Generating Novel Sources of Functional Human Insulin-secreting Cells for T1D Modeling

Contact PI: Joe Zhou, PhD, Harvard University (UC4 DK116280)

Stephan Kissler, PhD, co-Investigator, Joslin Diabetes Institute

Start Date: September 30, 2017


Transplantation of insulin-secreting beta cells is an effective therapy for Type 1 diabetes (T1D). To secure supplies of these therapeutic cells, many research groups are actively optimizing protocols to derive insulin+ cells by differentiation of human embryonic stem cells (hESCs) or by reprogramming of adult tissues. The next major challenge is to discover methods to protect transplanted cells from autoimmunity to achieve long-term glycemic control. Clinical observations have long suggested existence of beta cells in T1D patients that escape autoimmunity and continue to function. Such cells are very challenging to study from clinical samples. New research tools are needed to address the critical question of how to produce insulin-secreting cells that resist autoimmunity. Our laboratory recently discovered that insulin-secreting cells can be readily produced from murine gastric tissues using a direct reprogramming approach with defined genetic factors Ngn3, Pdx1, and Mafa (referred to as NPM factors). The gastric-derived insulin+ cells share key molecular and functional features of pancreatic beta cells but are not identical to native beta cells. We transplanted gastric insulin+ cells into the NOD murine model of T1D and made preliminary observations that gastric insulin+ cells are subject to attenuated immune attack, suggesting reduced immunogenic properties.
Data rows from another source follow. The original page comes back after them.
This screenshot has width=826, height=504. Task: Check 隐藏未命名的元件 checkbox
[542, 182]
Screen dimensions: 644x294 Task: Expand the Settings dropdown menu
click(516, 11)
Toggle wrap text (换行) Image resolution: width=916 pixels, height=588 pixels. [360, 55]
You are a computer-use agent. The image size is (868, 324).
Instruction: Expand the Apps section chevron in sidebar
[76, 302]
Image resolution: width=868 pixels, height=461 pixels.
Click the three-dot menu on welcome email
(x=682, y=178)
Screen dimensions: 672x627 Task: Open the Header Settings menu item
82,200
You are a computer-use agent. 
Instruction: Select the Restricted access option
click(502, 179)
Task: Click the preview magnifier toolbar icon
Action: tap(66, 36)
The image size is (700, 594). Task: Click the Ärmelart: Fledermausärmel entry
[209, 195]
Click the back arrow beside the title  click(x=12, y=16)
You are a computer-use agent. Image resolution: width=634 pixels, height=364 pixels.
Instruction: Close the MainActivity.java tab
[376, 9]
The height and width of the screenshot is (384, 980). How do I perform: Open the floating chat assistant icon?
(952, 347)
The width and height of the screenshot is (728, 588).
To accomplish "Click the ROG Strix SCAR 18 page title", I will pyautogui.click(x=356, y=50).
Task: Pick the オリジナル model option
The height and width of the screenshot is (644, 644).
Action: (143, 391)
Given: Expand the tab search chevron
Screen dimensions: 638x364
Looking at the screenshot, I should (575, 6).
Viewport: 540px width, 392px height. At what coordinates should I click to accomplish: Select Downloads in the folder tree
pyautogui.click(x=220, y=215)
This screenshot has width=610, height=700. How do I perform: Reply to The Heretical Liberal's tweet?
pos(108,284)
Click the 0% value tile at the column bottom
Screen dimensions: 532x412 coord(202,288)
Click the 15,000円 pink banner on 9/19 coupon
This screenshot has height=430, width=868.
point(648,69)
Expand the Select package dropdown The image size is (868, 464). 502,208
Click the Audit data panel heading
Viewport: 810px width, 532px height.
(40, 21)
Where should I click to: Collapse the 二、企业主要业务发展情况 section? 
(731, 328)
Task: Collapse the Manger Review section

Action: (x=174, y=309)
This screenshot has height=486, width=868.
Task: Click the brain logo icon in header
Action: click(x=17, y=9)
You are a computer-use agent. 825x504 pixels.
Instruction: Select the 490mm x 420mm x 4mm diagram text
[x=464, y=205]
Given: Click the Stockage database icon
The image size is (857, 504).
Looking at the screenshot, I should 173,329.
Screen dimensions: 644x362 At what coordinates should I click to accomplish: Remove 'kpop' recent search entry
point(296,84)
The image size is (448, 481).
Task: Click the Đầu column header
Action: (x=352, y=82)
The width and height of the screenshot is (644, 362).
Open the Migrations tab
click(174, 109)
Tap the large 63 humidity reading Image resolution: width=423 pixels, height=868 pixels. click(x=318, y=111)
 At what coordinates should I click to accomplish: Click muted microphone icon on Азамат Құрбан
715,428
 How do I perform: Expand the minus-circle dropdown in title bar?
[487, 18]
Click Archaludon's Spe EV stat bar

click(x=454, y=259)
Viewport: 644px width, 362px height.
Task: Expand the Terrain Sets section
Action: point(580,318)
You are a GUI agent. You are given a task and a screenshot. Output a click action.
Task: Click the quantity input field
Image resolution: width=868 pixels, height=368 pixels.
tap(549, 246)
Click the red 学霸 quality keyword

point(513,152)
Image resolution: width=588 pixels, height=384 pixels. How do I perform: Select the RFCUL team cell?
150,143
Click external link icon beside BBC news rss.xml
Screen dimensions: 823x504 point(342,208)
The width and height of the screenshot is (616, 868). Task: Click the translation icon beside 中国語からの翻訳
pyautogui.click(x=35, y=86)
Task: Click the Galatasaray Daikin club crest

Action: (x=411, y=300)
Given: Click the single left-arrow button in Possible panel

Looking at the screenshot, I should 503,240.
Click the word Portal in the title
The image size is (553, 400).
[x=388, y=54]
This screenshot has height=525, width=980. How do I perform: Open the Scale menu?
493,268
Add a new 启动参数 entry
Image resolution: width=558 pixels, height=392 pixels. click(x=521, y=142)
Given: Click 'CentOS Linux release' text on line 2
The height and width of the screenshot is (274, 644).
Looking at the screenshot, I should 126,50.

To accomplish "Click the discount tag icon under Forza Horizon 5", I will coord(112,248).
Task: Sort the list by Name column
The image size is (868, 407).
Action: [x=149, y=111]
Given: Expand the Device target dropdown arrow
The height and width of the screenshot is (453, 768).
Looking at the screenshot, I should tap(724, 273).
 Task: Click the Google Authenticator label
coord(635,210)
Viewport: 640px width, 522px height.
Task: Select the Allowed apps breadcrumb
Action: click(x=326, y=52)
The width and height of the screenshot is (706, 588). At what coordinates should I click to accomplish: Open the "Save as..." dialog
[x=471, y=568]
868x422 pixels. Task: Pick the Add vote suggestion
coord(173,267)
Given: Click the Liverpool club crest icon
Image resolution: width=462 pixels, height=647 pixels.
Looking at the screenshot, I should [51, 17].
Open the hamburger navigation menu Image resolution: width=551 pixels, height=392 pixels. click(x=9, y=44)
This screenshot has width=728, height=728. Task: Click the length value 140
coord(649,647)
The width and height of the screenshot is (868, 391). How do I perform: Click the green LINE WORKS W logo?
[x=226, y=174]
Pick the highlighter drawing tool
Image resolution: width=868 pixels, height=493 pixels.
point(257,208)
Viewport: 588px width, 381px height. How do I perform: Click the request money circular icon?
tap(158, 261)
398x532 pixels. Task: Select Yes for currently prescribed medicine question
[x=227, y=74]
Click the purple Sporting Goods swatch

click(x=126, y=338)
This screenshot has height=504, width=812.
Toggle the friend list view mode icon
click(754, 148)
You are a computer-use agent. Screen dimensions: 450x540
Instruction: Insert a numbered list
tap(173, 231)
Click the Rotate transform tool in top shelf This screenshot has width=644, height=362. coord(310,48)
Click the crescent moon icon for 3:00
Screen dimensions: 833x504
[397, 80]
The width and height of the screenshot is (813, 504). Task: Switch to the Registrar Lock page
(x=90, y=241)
This observation raised the possibility that gastric-derived insulin+ cells could be employed as a novel tool to study immune-beta cell interactions in human T1D and may be further developed into a transplantation therapy that requires reduced immune protection. In this proposal, we will develop new methods to produce functional insulin-secreting cells from human gastric tissues using two separate approaches and study their immunogenic properties with a variety of tools including human T1D derived T-cell clones. Our ultimate goal is to gain mechanistic insight into the immune response to beta cells in T1D and to discover novel pathways that may diminish or prevent the autoimmune attack. If successful, this project will also lay the foundation for a novel source of insulin-secreting cells for therapeutic transplantation to treat T1D.